PROBLEM REQUIREMENTS
Reproduce every entry exactly and leave its pictures out.

Start of INPUT

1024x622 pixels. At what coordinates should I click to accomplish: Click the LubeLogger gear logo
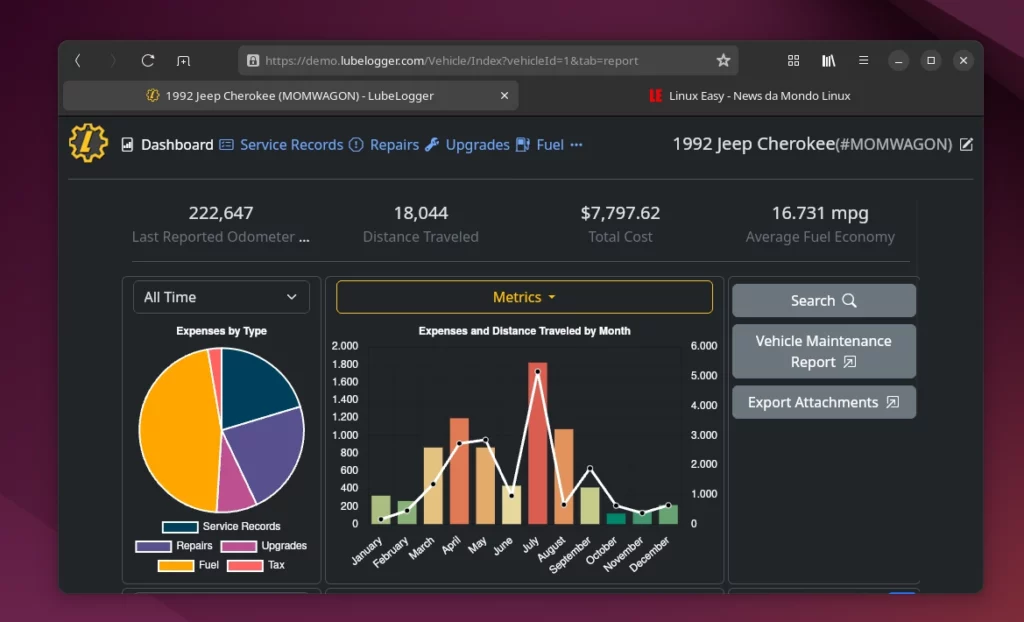(88, 143)
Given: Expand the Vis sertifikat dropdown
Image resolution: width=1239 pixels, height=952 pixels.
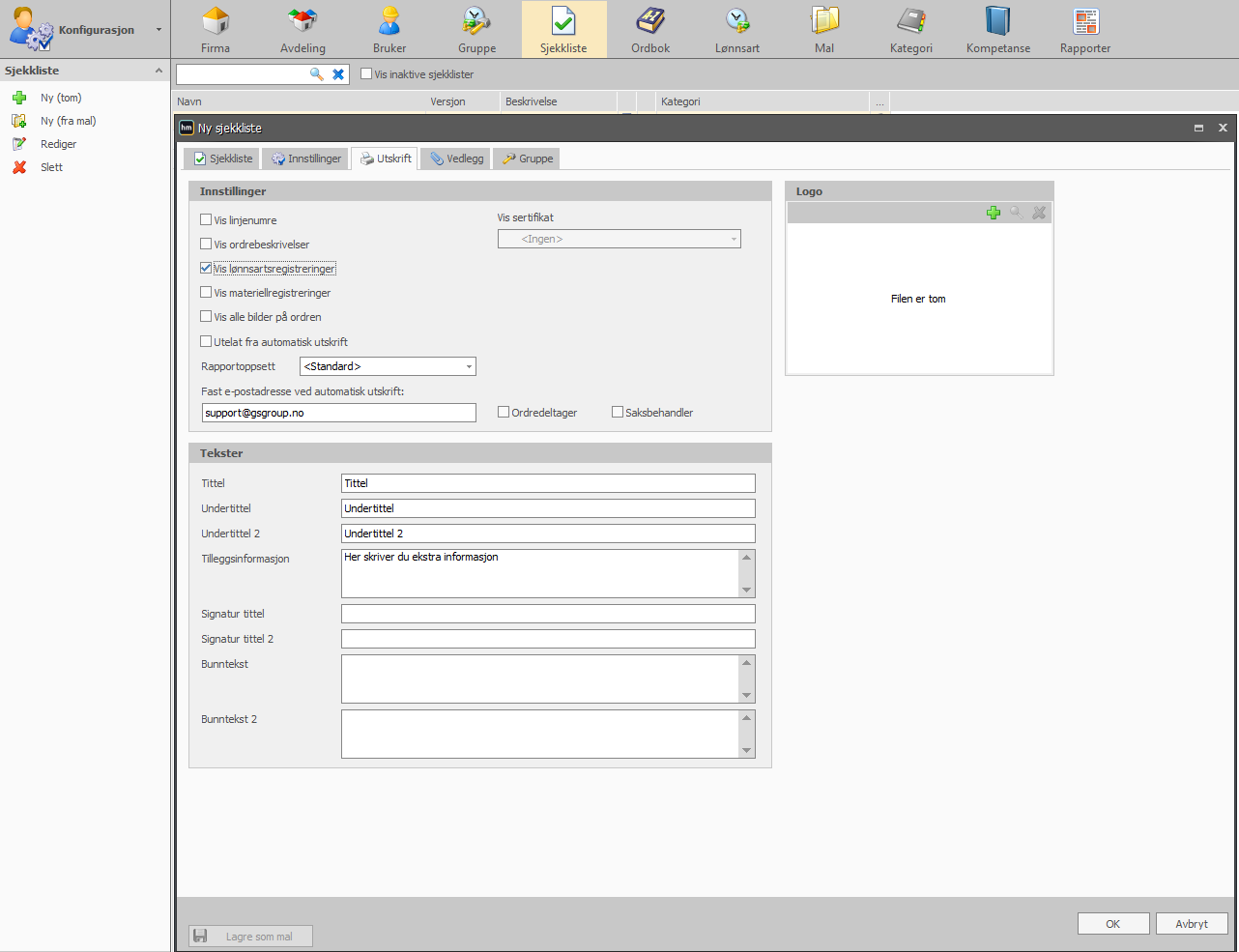Looking at the screenshot, I should [620, 239].
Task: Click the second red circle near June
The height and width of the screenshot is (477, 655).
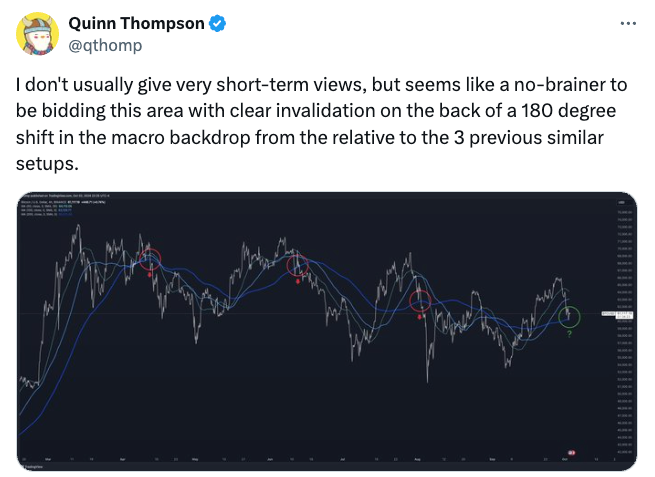Action: 298,266
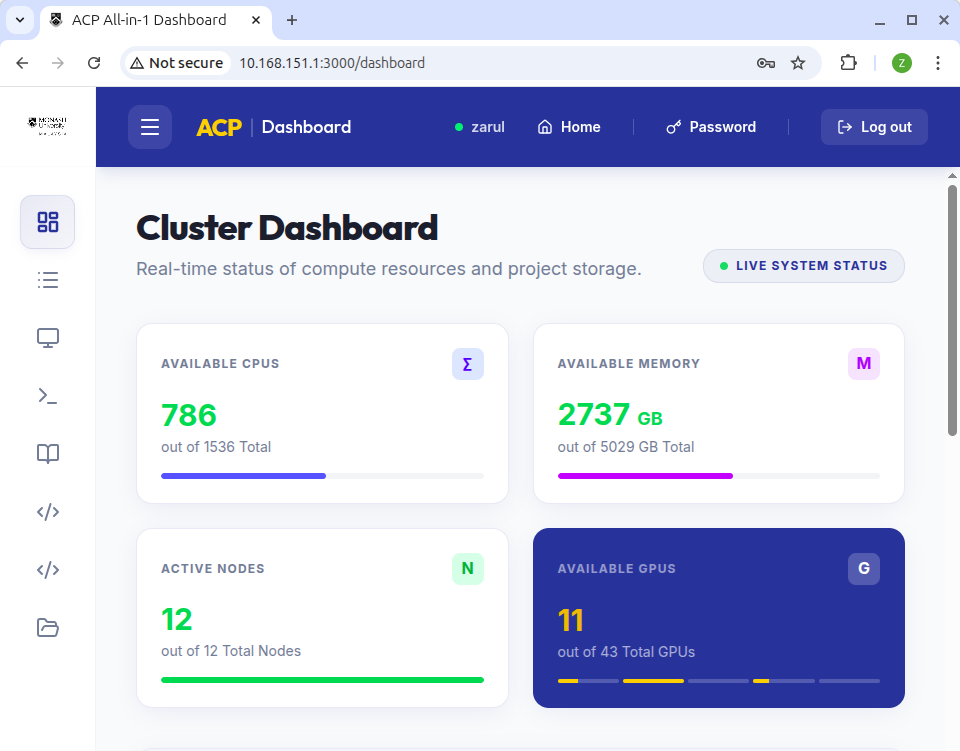Viewport: 960px width, 751px height.
Task: Click the list view icon in the sidebar
Action: point(48,280)
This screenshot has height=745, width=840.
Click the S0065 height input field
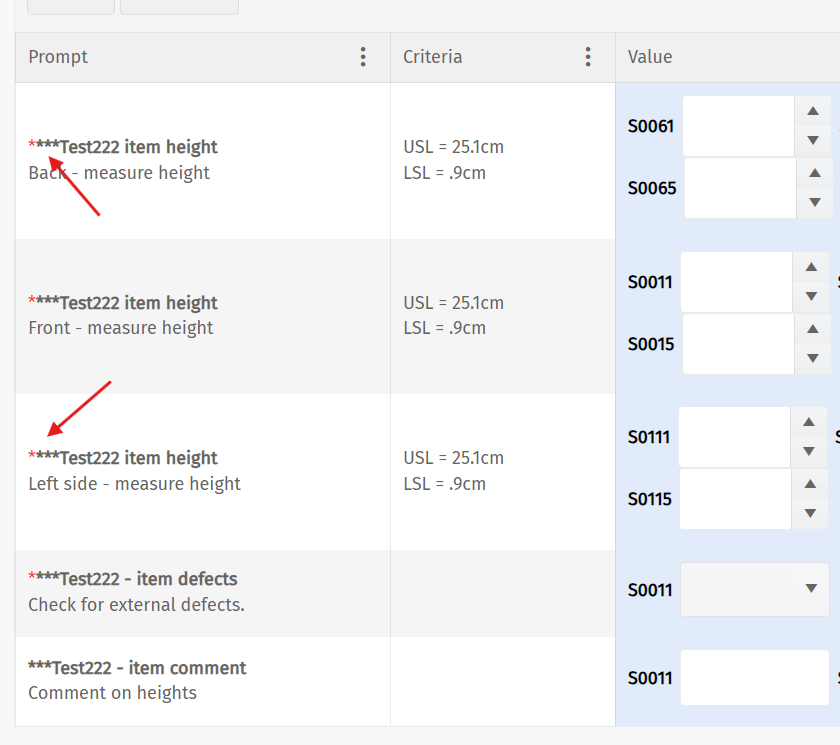(x=740, y=188)
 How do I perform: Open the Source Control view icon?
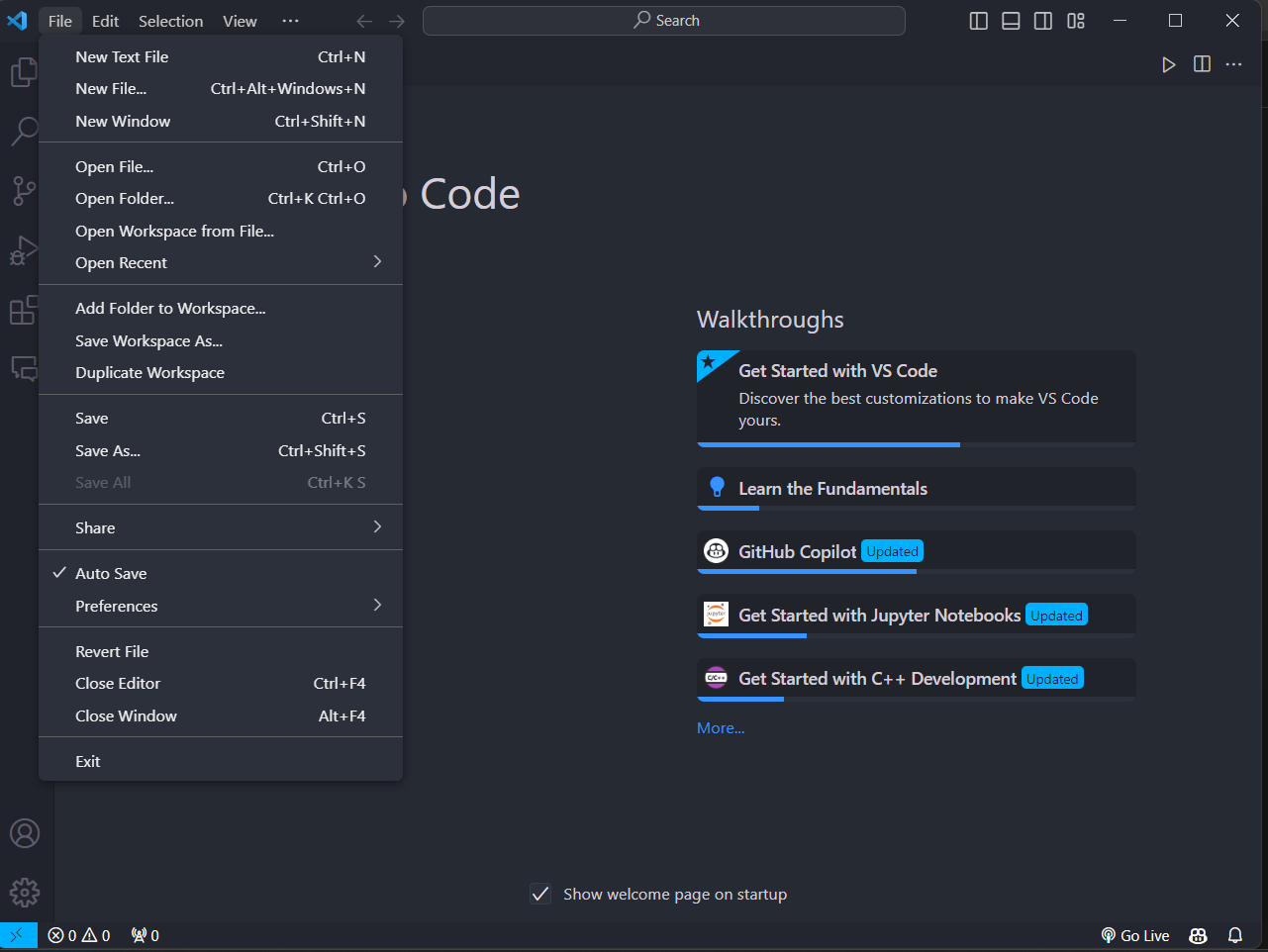tap(24, 190)
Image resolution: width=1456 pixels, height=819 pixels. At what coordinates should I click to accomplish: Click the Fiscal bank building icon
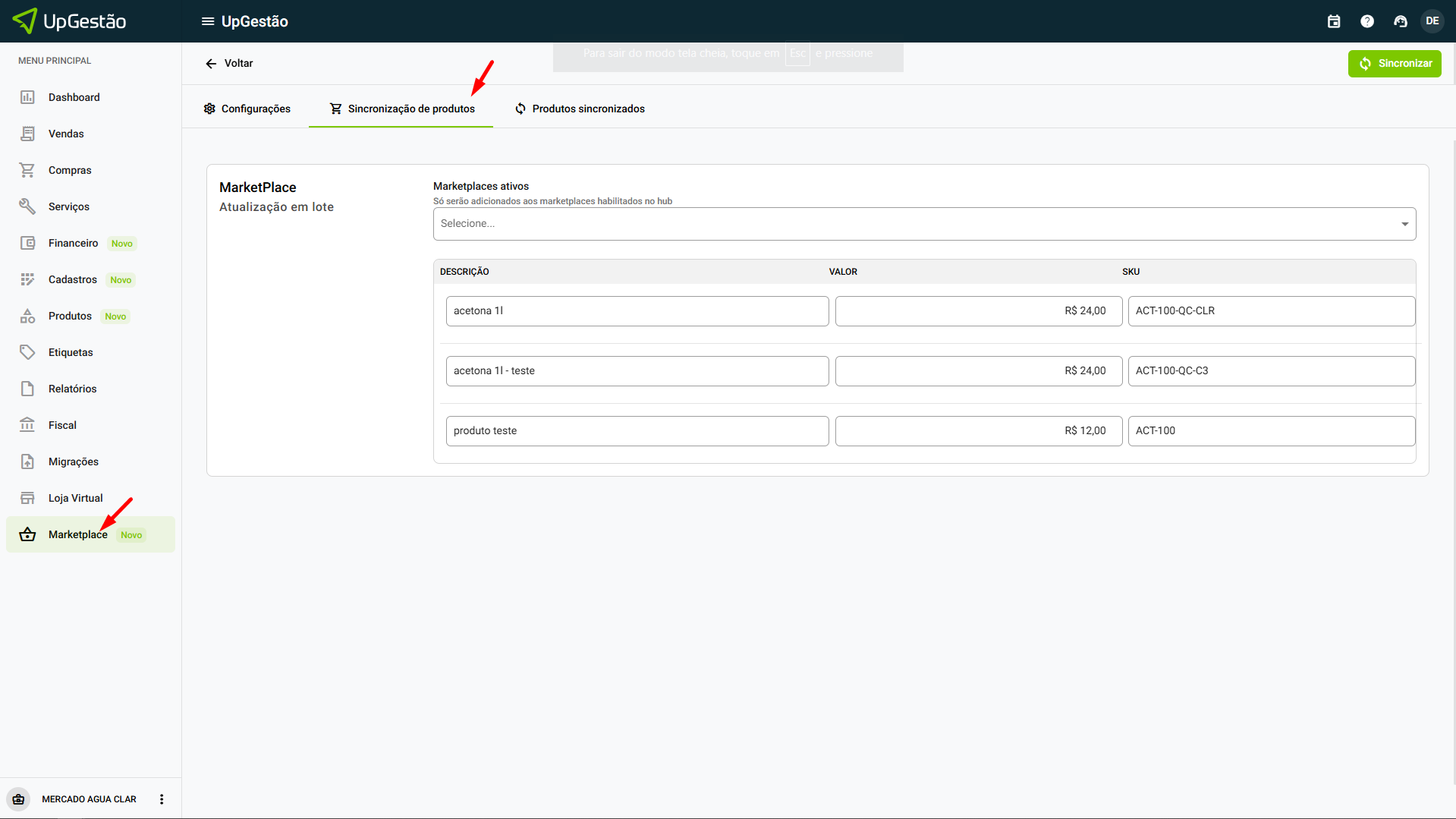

End of INPUT

ANSWER TO THE PROBLEM
1024x622 pixels. At what coordinates should I click to accomplish: Click the LubeLogger gear logo
(88, 143)
Given: Expand the Vis sertifikat dropdown
Image resolution: width=1239 pixels, height=952 pixels.
Looking at the screenshot, I should [620, 239].
Task: Click the second red circle near June
The height and width of the screenshot is (477, 655).
Action: 298,266
Viewport: 960px width, 751px height.
Task: Click the list view icon in the sidebar
Action: point(48,280)
This screenshot has height=745, width=840.
Click the S0065 height input field
(x=740, y=188)
 How do I perform: Open the Source Control view icon?
tap(24, 190)
Image resolution: width=1456 pixels, height=819 pixels. At what coordinates should I click to accomplish: Click the Fiscal bank building icon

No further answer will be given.